Marc Le Prince Directeur de l’exploitationFrance 3 Alpes
"C'est ce qu'on appelle le folletage. Pour se défendre et résister comme il peut, le poirier "se met en mode survie" explique Marc, il abandonne ses feuilles et ses fruits, qui ne sont plus hydratés, qui poussent à peine, ou qui périssent, c'est un déséquilibre entre l’eau absorbée par les racines et celle évaporée par les feuilles".
Les poires mortes, déshydratées font certes le délice des papillons, mais le malheur de la récolte.

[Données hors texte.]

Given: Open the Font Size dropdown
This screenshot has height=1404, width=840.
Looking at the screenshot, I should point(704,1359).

Quand elles ont poussé, elles ont en général beaucoup moins grossi. Particulièrement touchée, la variété Conférence, plus sensible encore aux variations de température.

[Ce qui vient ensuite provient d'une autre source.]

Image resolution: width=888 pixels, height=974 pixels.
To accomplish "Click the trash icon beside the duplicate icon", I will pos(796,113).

Tous ses fruits n’ont pas été gâtés pour autant. Quinze à dix-huit tonnes de poires défilent ici chaque jour. Mais certaines sont plus petites. Et celles de secondes catégories, les moins belles, ont plus de grain.
Merces Dos Santos, responsable de l’emballage au verger, tourne et retourne les poires dans ses mains : "Il y a parfois des défauts de couleur à l'extérieur, qui se retrouvent dans la chair de la poire, et l'on pense que ça vient de la sécheresse, ces fruits partiront en jus, ou en compote" .
Une quinzaine d'exploitations fortement touchées
En revanche, la production de Jean-David Baisany est plus touchée. Dans la région, la géographie joue sur la météo. Elle n’est pas la même en plaine ou en montagne. D’où des différences entre vergers.
"Les pertes vont s'élever à 20, voire 40-45 % par rapport à une année normale, en revanche, les fruits sont plus sucrés cette année, les variétés tardives sont moins affectées par la sécheresse grâce à un automne pluvieux, une bonne quinzaine d’exploitations sont fortement touchées, d’autres un petit peu moins" constate l'arboriculteur par ailleurs vice-président de la chambre d’agriculture.
Une enveloppe de 250.000 euros débloquée par le Département
Le Département de Haute-Savoie a annoncé ce 1er novembre qu'il allait débloquer une enveloppe de 250.000 euros, et prendrait à sa charge la moitié des indemnités demandées au titre de la calamité agricole. L'Etat continuera à financer l'autre moitié.
Une aide en urgence pour des exploitants, contraints par ailleurs à réfléchir à des solutions pour s’adapter au climat de demain. Le Département devrait alors "doubler son budget agriculture dès l’année prochaine".
Cette aide est un effet pompier, il va falloir réfléchir à l'avenir
Mathieu Tissot, Arboriculteur
"C'est une avance bienvenue qui va nous permettre de tenir, au moins de passer le cap en attendant le versement des indemnités de "calamité sécheresse"" a réagi Mathieu Tissot, invité du 19/20 de France 3 Alpes ce mercredi 2 octobre.
Si en effet la qualité du fruit est plus gustative, son calibre est bien inférieur. Résultat : il faut au moins sept fruits pour faire un kilo de production, contre cinq en temps normal, le rendement est bien inférieur, et les conséquences financières sont lourdes, plus de 30% de pertes, "en sachant que nos vergers ne sont pas à destination industrielle", estime le producteur de pommes et de poires à côté de Cruseilles.
Alors quelles solutions pour demain? "Il nous faut trouver un moyen d'irriguer nos vergers" répond Mathieu Tissot, qui évoque la création de retenues collinaires, en précisant "ce n'est peut-être pas à la mode, mais en fait ça veut dire que l'on stocke l'eau l'hiver, pour la restituer l'été, on n'a pas beaucoup le choix, on a besoin d'eau pour nos vergers, ce qui ne veut pas dire qu'on va arroser à tout-va, on a des systèmes d'irrigation aujourd'hui qui nous permettent de faire du goutte-à-goutte, et qui consomment bien moins qu'avant" assure-t-il.